| name | nim-b-roll-seedance |
| description | Use when creating product or lifestyle b-roll videos from a user brief with optional product, character, and location reference images, especially when the output should be generated with Nim Seedance. Handles brief intake, missing-input checks, reference mapping, Seedance prompt drafting, approval checkpoints, Nim upload/generation, and iteration. |
B-roll Seedance
Create controlled product/lifestyle b-roll videos from a brief and reference images. The workflow is intentionally staged: the user should be able to inspect and approve each meaningful step before generation.
Core Flow
- Intake the brief: brand/product, audience, tone, claim, desired format, and any constraints.
- Inspect all provided images that are accessible as attachments or local files.
- Group references by role internally: product, character, location, or style/mood.
- Ask only for missing details that materially affect generation. If the user says they have nothing else, proceed with explicit assumptions.
- Build an internal
reference_map and structured payload. Do not dump them into chat by default.

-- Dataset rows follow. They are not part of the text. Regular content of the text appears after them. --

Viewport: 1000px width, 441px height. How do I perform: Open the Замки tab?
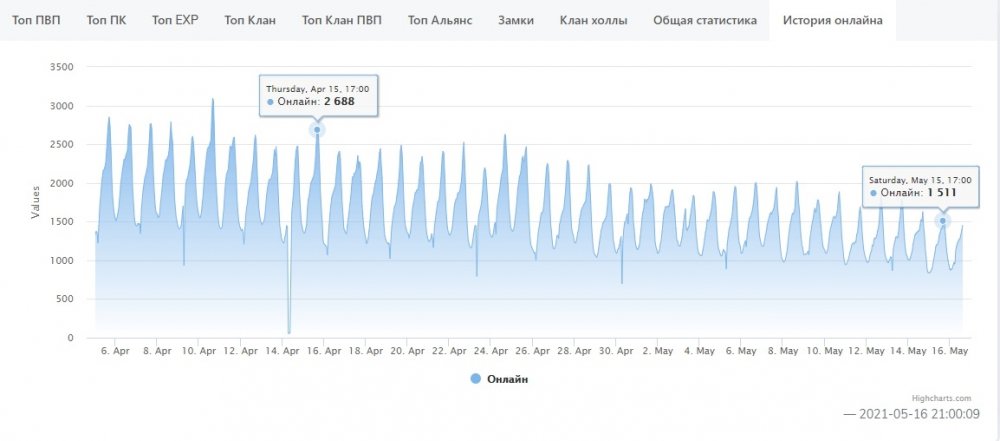pyautogui.click(x=515, y=20)
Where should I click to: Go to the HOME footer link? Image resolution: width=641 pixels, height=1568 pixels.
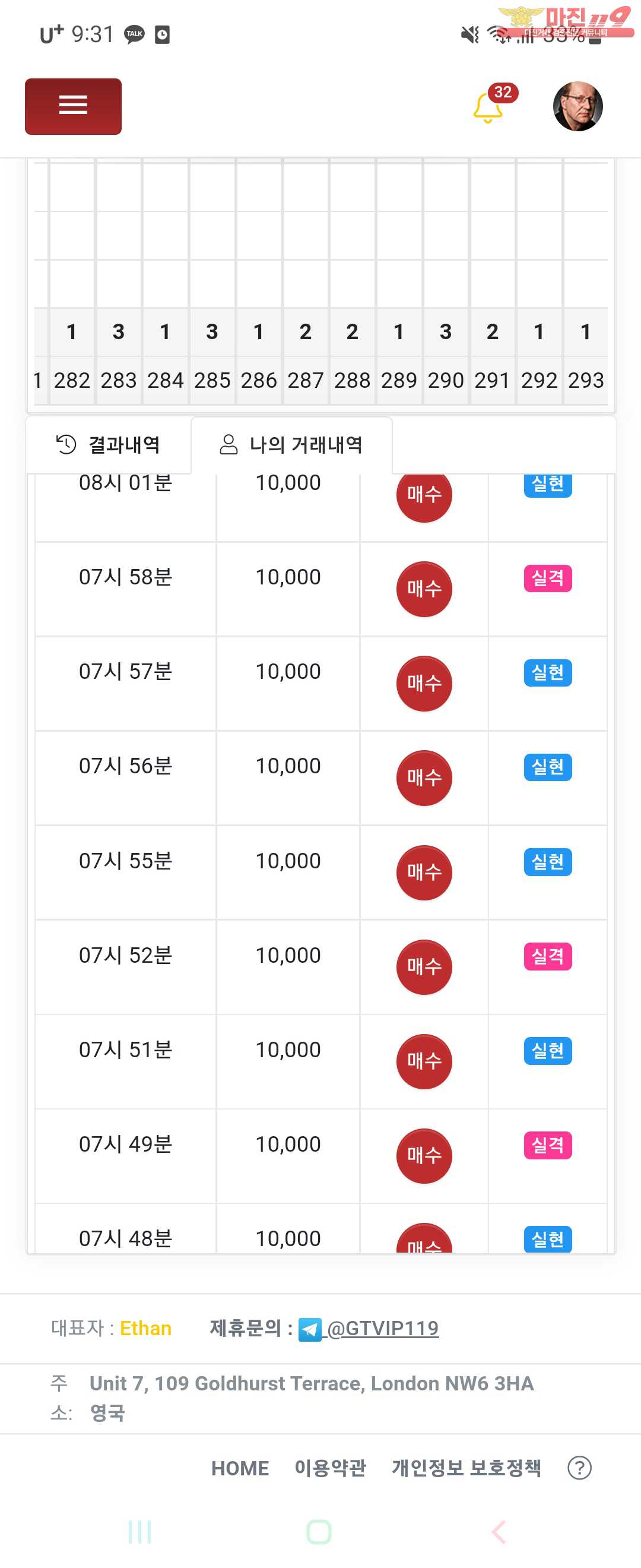pyautogui.click(x=240, y=1468)
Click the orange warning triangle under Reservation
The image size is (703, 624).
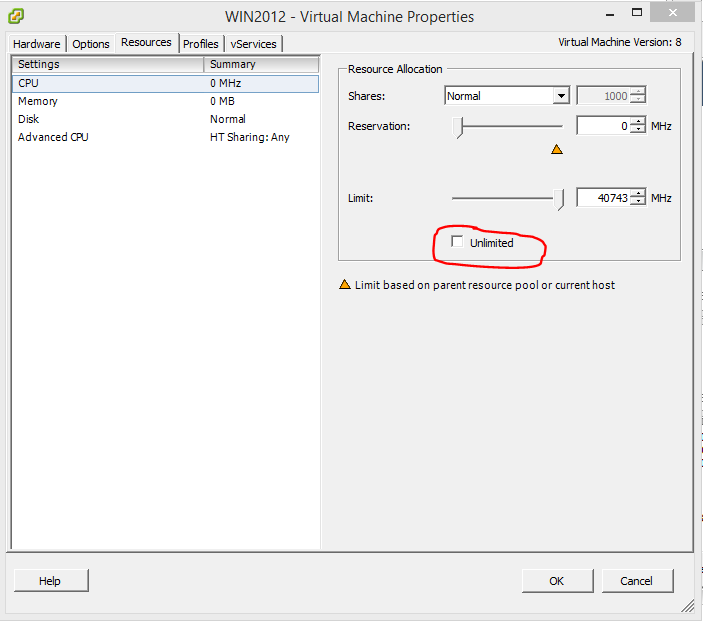[557, 150]

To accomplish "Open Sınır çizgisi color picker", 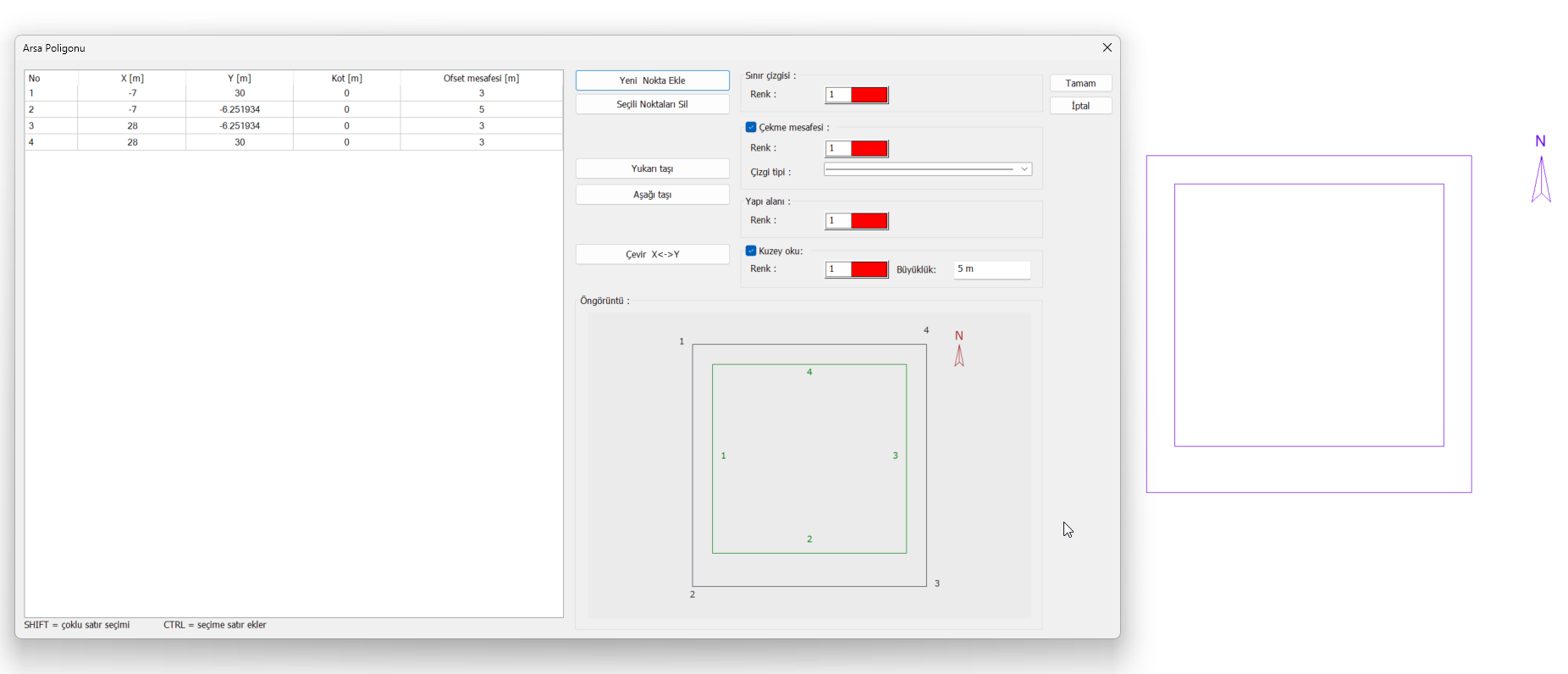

- Show the user a short human summary of the planned creative direction and, when image roles could be confused, a concise role confirmation in plain language.
- Draft the Seedance prompt internally. Share the full prompt only if the user asks or prompt approval is part of the current collaboration.
- Use Nim with Seedance 2 Standard, upload references in the exact internal
@img order, generate, poll until terminal status, and return the real media URL.
- Iterate from the result, then update the internal payload/prompt only after the user agrees.
Reference Rules
- Images that should be used as visual references must be attachments or accessible local files. Inline-only visible images are not enough for upload.
- If the user expects an inline-only image to be used, ask them to attach it as a file or provide a local path/URL. Do not pretend it was uploaded.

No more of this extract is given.